◆ **WHAT YOU NEED TO DO**:
In the data below, find every line that has the string "computer", and copy it.

________________

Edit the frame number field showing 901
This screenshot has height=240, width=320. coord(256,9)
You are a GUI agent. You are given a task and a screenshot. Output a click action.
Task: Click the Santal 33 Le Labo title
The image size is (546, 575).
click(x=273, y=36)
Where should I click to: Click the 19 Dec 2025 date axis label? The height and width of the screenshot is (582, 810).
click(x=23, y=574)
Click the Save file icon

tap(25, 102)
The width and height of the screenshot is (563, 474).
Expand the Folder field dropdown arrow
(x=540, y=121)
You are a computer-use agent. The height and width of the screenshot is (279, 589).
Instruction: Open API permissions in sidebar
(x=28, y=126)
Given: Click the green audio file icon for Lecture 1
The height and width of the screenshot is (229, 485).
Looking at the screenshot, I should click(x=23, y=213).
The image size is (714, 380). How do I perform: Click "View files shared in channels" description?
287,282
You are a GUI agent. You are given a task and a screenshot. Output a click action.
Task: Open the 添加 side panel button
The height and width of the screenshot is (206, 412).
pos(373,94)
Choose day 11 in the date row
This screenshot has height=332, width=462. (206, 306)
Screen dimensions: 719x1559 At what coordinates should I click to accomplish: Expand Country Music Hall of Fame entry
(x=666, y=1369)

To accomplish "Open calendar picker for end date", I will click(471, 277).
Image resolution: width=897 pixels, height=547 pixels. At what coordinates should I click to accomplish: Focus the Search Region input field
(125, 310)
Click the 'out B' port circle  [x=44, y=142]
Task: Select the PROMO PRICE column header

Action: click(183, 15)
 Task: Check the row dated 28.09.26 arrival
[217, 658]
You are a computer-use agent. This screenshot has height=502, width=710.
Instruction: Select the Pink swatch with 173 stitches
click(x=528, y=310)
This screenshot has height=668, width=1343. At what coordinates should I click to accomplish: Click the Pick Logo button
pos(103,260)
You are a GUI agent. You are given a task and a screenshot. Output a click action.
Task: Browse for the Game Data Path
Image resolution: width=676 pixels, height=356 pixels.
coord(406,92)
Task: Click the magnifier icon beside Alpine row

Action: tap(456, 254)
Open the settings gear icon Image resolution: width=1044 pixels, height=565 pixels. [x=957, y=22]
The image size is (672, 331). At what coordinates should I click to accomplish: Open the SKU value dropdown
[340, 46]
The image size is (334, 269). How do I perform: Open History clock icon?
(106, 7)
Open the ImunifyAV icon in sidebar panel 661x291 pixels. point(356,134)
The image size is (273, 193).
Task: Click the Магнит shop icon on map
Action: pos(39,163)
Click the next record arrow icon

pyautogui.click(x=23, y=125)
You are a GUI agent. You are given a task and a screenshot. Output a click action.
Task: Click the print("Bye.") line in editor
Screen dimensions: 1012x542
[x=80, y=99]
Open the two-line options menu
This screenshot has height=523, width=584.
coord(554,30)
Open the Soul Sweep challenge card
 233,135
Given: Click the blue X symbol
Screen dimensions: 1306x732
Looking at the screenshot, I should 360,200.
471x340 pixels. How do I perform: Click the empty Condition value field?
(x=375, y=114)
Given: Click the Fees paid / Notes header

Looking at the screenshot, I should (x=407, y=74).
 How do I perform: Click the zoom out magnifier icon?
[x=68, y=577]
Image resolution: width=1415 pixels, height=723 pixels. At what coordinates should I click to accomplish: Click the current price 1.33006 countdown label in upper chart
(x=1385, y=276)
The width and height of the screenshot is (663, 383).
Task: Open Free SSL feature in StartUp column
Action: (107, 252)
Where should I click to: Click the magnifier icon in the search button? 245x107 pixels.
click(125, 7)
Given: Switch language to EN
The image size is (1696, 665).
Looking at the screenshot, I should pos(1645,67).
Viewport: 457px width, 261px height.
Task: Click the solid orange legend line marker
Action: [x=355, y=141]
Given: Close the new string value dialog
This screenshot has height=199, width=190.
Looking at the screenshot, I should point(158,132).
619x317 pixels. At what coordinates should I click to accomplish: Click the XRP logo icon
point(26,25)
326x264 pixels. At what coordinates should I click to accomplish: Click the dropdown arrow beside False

________________

◆ **SOLUTION BELOW**:
You are a computer-use agent. The height and width of the screenshot is (279, 589).
You are a computer-use agent. This screenshot has height=502, width=710.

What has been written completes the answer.